Passage shown:
---
I think both are wrong, by which I mean that is it not clear, as they think, that B is the moral choice. By focusing only on total or average pain, utilitarians ignore the fact that 2n units of pain experienced by one person is not the same as n units of pain experienced by each of two people.
This seems to merely be the claim that the units are unequal, or that they have not been measured correctly, or that pain tolerance is not linear. None of this strikes me as a substantial critique of utilitarianism.
No, I'm assuming that the units are equal and have been measured correctly. I'm saying that in asserting that it does not matter to whom the units are given, utilitarians are ignoring the possibility that giving n units of pain to each of two people may be morally better or worse than giving 2n units of pain to one person.
I think you need to ferret out this measurement problem before considering the principle of equality, because they are two different problems.
I don't know about 'before', but I agree that they are separate.
CIN wrote: ↑March 22nd, 2022, 7:46 pmMy current view is that the fact that there are sentient beings capable of experiencing un/pleasantness gives rise to two consequentialist moral principles not one: the principle that we should aim to maximise pleasantness and minimise unpleasantness where possible, and the principle that we should aim to distribute pleasantness and unpleasantness equally.
Why think that your second principle is any more consequentialist than it is utilitarian? It strikes me as an egalitarian principle that is altogether separate from consequentialism, and it is just the sort of thing that would be required to establish objective fault, which I referred to above.
I agree that it isn't a consequentialist principle. I shouldn't have said that it was.
Leontiskos wrote: ↑April 3rd, 2022, 8:39 pm
CIN wrote: ↑April 3rd, 2022, 7:39 pm
Good_Egg wrote: ↑April 3rd, 2022, 5:10 pmWhat we mean by a rule of thumb is a simple and not-too-unsatisfactory approximation to a complex right answer. If there isn't a knowable right answer it's hard to see how one can approximate to it.
An obvious counter-example to your thesis here is pi. Since pi does not have a finite number of decimal places, the answer to the question 'what is the numerical value of pi?' is not knowable, yet we have various rules of thumb (e.g. 22/7, 3.14159) which approximate with varying degrees of closeness to pi, depending on how many decimal places you actually need.
---
Collected data entries
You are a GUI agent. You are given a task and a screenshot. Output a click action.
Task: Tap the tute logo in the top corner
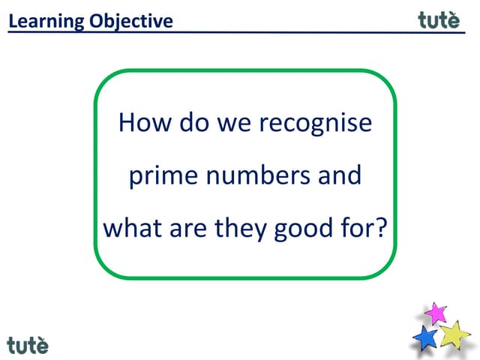tap(439, 20)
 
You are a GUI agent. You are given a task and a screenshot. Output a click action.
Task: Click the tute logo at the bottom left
tap(28, 345)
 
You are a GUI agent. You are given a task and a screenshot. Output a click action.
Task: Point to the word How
tap(145, 122)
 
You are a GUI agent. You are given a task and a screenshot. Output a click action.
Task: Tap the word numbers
tap(260, 176)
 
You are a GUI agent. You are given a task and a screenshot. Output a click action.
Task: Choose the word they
tap(238, 228)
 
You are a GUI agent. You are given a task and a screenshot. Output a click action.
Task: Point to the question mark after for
tap(386, 227)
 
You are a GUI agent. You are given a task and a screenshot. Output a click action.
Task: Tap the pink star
tap(436, 313)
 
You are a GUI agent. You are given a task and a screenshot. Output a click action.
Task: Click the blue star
tap(425, 338)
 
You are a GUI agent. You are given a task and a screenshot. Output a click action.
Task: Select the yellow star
tap(454, 334)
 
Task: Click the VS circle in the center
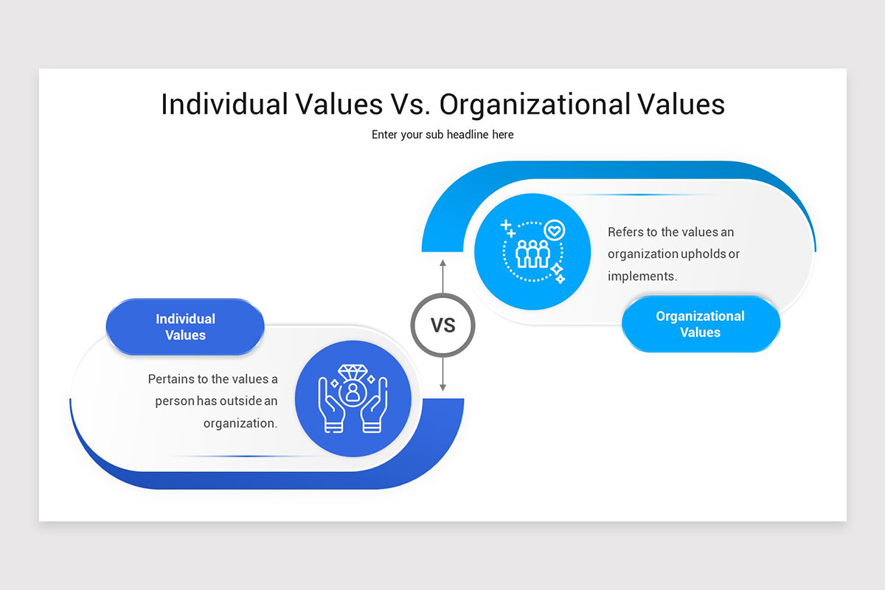442,325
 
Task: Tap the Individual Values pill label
185,327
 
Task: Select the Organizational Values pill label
700,324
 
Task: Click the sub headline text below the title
442,135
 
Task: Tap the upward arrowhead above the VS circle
442,263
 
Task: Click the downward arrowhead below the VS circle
442,387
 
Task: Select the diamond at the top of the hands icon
353,372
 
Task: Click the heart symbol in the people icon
555,230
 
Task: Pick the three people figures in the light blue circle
532,253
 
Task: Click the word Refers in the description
625,232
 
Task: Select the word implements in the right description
642,276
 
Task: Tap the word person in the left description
176,401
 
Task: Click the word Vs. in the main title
408,104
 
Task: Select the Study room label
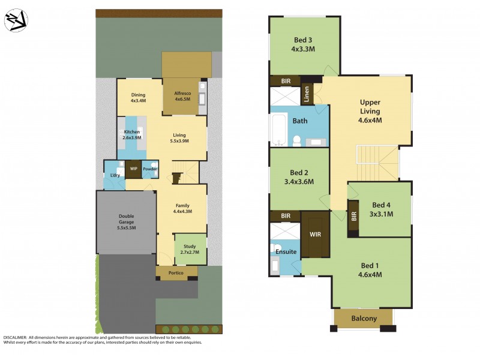click(189, 248)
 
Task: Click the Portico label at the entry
click(176, 273)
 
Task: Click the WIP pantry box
click(133, 169)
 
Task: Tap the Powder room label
click(149, 169)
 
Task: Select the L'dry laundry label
click(114, 175)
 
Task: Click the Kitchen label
click(132, 134)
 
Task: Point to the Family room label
click(182, 208)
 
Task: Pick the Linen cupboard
click(306, 94)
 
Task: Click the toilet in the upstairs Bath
click(296, 141)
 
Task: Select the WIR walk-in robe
click(315, 233)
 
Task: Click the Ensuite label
click(285, 251)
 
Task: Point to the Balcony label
click(364, 319)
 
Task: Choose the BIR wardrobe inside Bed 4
click(353, 215)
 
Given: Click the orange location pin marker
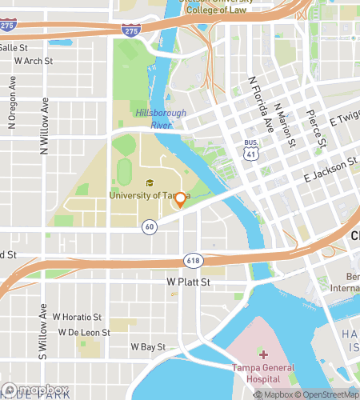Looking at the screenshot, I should coord(180,199).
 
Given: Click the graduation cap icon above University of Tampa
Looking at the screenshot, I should coord(149,184).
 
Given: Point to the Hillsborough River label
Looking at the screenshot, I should coord(160,118).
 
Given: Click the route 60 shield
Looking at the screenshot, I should coord(150,227).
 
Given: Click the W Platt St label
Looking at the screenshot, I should coord(187,282).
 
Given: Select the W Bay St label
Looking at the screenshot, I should coord(147,347).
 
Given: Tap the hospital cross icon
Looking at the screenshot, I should coord(263,354).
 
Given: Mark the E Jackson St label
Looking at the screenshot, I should coord(329,170).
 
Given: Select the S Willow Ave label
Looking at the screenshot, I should coord(42,329).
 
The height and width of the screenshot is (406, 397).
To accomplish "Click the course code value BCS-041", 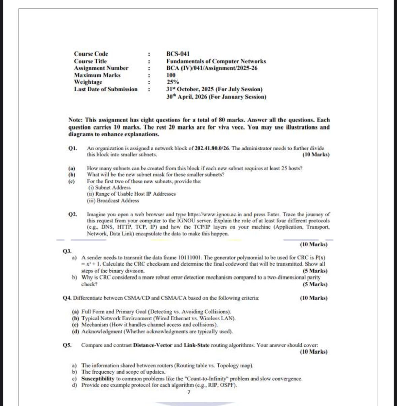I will click(x=178, y=54).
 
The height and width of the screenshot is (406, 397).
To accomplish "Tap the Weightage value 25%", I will click(x=173, y=82).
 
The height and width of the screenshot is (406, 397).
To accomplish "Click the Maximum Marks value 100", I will click(x=171, y=75).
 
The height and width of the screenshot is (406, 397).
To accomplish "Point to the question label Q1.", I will click(x=73, y=148).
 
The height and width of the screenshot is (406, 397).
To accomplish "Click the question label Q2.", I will click(x=73, y=214).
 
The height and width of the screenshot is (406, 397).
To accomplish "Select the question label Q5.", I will click(x=67, y=345).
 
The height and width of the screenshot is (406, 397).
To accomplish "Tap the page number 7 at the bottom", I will click(x=189, y=392).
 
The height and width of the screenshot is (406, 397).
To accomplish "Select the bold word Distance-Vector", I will click(x=153, y=345).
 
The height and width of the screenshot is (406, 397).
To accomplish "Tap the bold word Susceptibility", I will click(x=98, y=379).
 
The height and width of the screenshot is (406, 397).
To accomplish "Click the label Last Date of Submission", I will click(x=106, y=89).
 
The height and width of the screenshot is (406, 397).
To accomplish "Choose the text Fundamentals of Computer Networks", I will click(x=216, y=61).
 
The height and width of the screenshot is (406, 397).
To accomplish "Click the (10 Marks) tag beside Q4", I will click(x=313, y=298).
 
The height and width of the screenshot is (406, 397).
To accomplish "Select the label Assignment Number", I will click(x=101, y=68).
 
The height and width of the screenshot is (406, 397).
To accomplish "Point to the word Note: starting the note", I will click(x=76, y=120).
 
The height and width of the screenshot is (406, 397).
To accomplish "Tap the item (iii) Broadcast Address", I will click(x=113, y=201).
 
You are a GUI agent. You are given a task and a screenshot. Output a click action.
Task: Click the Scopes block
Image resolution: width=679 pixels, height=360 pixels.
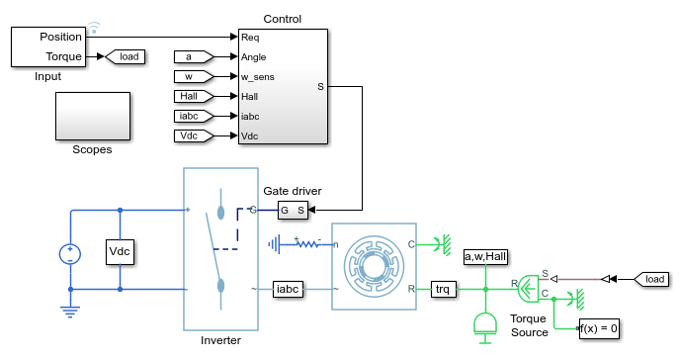(x=93, y=116)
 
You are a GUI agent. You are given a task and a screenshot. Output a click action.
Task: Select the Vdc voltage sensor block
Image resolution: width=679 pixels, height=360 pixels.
(x=120, y=251)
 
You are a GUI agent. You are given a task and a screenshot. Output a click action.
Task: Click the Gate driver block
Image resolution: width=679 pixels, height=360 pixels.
(x=293, y=211)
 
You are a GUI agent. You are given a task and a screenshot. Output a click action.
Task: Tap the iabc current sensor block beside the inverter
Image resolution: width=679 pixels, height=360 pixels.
(x=288, y=289)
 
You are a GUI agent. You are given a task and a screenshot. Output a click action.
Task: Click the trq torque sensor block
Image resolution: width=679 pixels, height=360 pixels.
(x=443, y=289)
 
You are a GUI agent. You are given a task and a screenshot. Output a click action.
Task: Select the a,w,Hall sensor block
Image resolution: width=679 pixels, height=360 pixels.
(x=485, y=257)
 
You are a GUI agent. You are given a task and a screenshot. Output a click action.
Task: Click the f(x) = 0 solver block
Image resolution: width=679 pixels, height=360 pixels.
(x=599, y=328)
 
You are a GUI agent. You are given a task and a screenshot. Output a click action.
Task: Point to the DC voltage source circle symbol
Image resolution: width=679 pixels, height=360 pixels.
(x=70, y=254)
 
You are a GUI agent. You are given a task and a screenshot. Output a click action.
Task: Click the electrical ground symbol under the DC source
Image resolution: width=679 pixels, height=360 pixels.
(x=70, y=312)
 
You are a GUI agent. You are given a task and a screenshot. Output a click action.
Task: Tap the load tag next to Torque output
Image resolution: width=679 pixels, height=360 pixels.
(x=126, y=56)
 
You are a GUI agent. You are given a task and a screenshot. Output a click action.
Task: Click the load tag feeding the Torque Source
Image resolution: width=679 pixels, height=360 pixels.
(x=651, y=280)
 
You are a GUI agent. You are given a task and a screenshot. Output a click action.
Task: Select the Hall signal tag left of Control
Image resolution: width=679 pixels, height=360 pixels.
(x=194, y=96)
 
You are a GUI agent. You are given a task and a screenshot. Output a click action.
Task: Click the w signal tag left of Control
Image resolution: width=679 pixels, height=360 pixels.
(x=194, y=77)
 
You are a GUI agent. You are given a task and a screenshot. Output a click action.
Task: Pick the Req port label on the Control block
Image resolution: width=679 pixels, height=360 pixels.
(x=250, y=38)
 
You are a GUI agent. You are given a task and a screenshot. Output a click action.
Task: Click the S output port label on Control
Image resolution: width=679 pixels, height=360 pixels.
(x=320, y=87)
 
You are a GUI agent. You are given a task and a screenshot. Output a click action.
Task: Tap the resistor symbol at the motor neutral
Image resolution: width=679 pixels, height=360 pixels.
(x=308, y=244)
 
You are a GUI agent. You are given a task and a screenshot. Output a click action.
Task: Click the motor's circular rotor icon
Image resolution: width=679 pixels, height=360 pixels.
(x=375, y=266)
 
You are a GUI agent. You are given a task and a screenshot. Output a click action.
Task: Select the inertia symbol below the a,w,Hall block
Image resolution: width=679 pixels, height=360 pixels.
(x=485, y=328)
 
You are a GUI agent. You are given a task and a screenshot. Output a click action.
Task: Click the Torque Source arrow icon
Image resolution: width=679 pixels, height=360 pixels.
(x=528, y=289)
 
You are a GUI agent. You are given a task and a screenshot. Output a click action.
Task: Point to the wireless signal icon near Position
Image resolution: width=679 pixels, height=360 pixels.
(x=94, y=28)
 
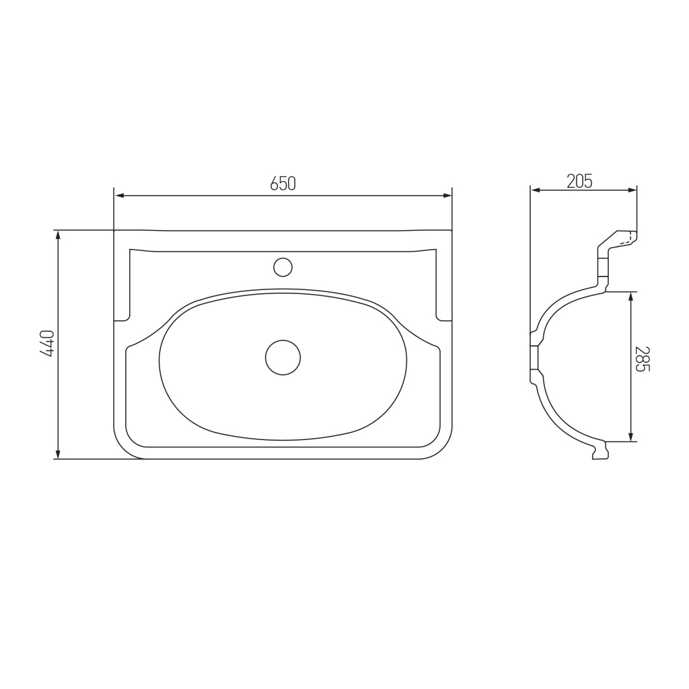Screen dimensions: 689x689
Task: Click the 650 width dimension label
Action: (x=283, y=183)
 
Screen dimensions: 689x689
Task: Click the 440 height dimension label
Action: (x=46, y=344)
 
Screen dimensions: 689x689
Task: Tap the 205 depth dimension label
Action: (x=579, y=181)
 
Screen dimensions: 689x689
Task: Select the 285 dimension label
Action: (x=642, y=359)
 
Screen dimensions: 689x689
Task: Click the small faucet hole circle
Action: (x=283, y=267)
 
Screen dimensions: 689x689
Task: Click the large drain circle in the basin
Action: (x=283, y=358)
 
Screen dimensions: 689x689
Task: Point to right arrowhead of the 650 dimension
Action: (x=447, y=196)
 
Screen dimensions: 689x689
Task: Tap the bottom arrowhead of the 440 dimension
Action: (x=58, y=454)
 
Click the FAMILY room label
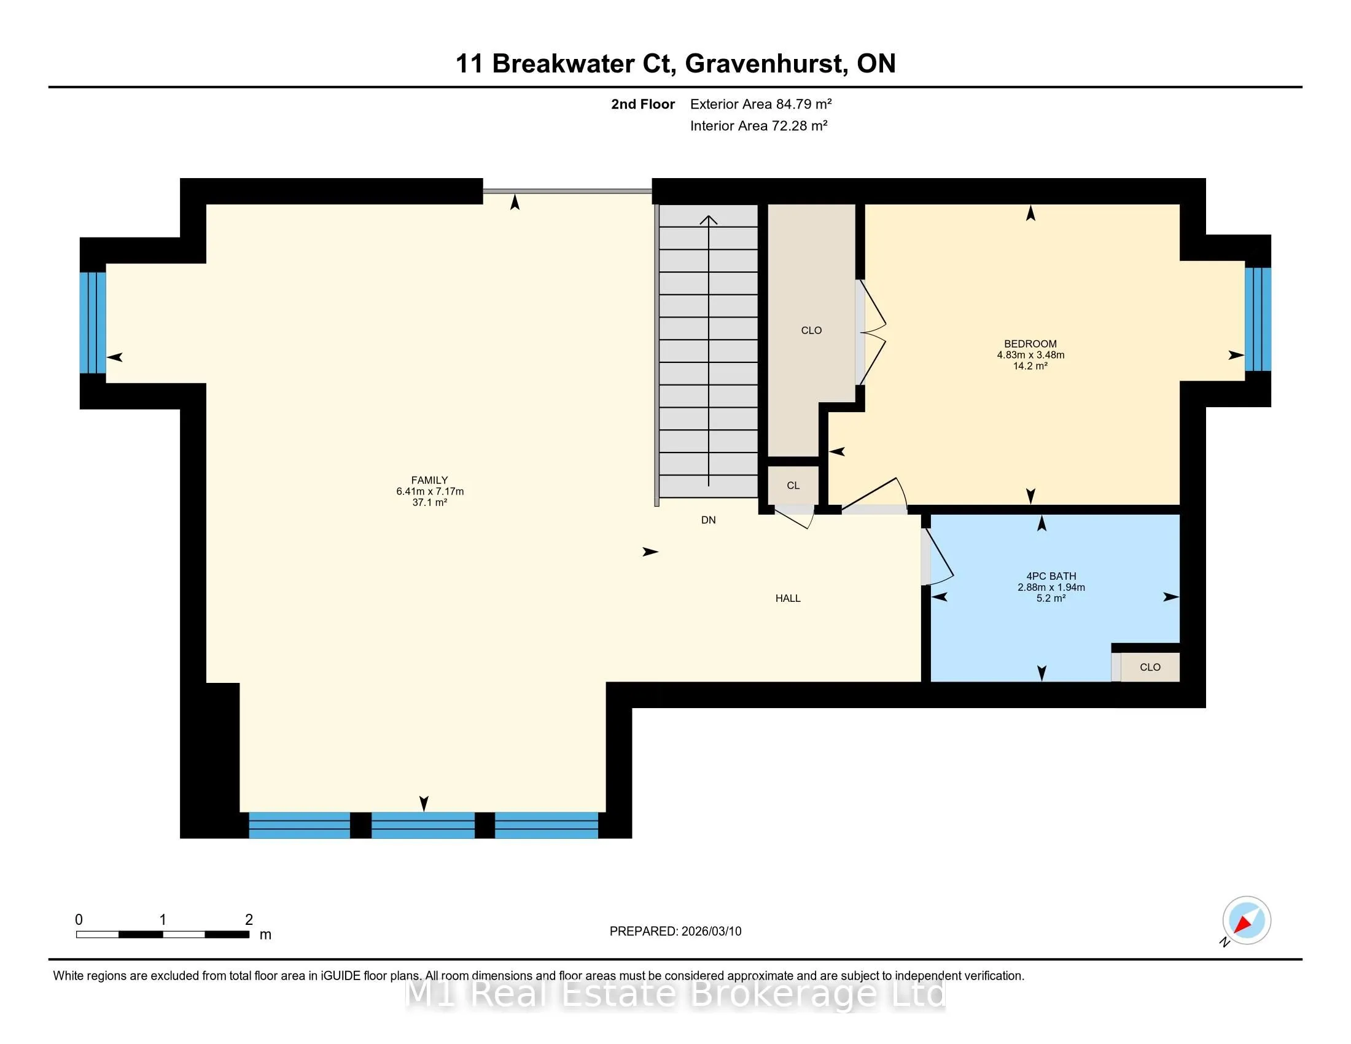pos(429,480)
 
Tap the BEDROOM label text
pos(1030,344)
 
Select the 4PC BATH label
pos(1051,576)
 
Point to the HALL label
pos(787,598)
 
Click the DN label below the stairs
pos(708,520)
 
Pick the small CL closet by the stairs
pos(793,486)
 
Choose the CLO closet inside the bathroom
pos(1150,668)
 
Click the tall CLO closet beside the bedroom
pos(811,330)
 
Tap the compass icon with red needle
pos(1246,921)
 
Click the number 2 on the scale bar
pos(249,920)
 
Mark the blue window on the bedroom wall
pos(1258,319)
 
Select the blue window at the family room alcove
pos(93,323)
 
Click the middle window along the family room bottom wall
pos(422,825)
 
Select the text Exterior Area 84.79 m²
pos(761,104)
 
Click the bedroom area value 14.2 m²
pos(1030,366)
---
Work order 1: In the discussion of utilitarianism, rewrite the paragraph beginning "An obvious counter-example" more briefly, keeping its main facts.
Work order 2: Write what comes next in the discussion of utilitarianism, following on from its last paragraph.

Reply 1: Pi counters the thesis. Its decimal places never end, so its exact value is not knowable. Yet rules of thumb such as 22/7 and 3.14159 approximate it more or less closely, depending on how many decimal places are needed.

Reply 2:
The precise target that pi approximates is not a numerical quantity, it is a ratio, namely the ratio of a circle's circumference to its diameter. Pi is the numerical quantity that approximates this ratio.
Well, no, pi is not an approximation to the ratio, pi
is the ratio, though it is equivalently expressed as a number by taking the diameter to be 1 and then not bothering to mention it:
"The number π (/paɪ/; spelled out as "pi") is a mathematical constant, approximately equal to 3.14159. It is defined in Euclidean geometry as the
ratio of a circle's circumference to its diameter... As an irrational
number, π cannot be expressed as a common fraction, although fractions such as 22/7
are commonly used to approximate it." (
https://en.wikipedia.org/wiki/Pi)
And the point here is that the ratio is unknowable even in principle:
"We have known since the 18th century that
we will never be able to calculate all the digits of pi because it is an irrational number, one that continues forever without any repeating pattern." (
https://www.ncl.ac.uk/press/articles/ar ... enpatterns)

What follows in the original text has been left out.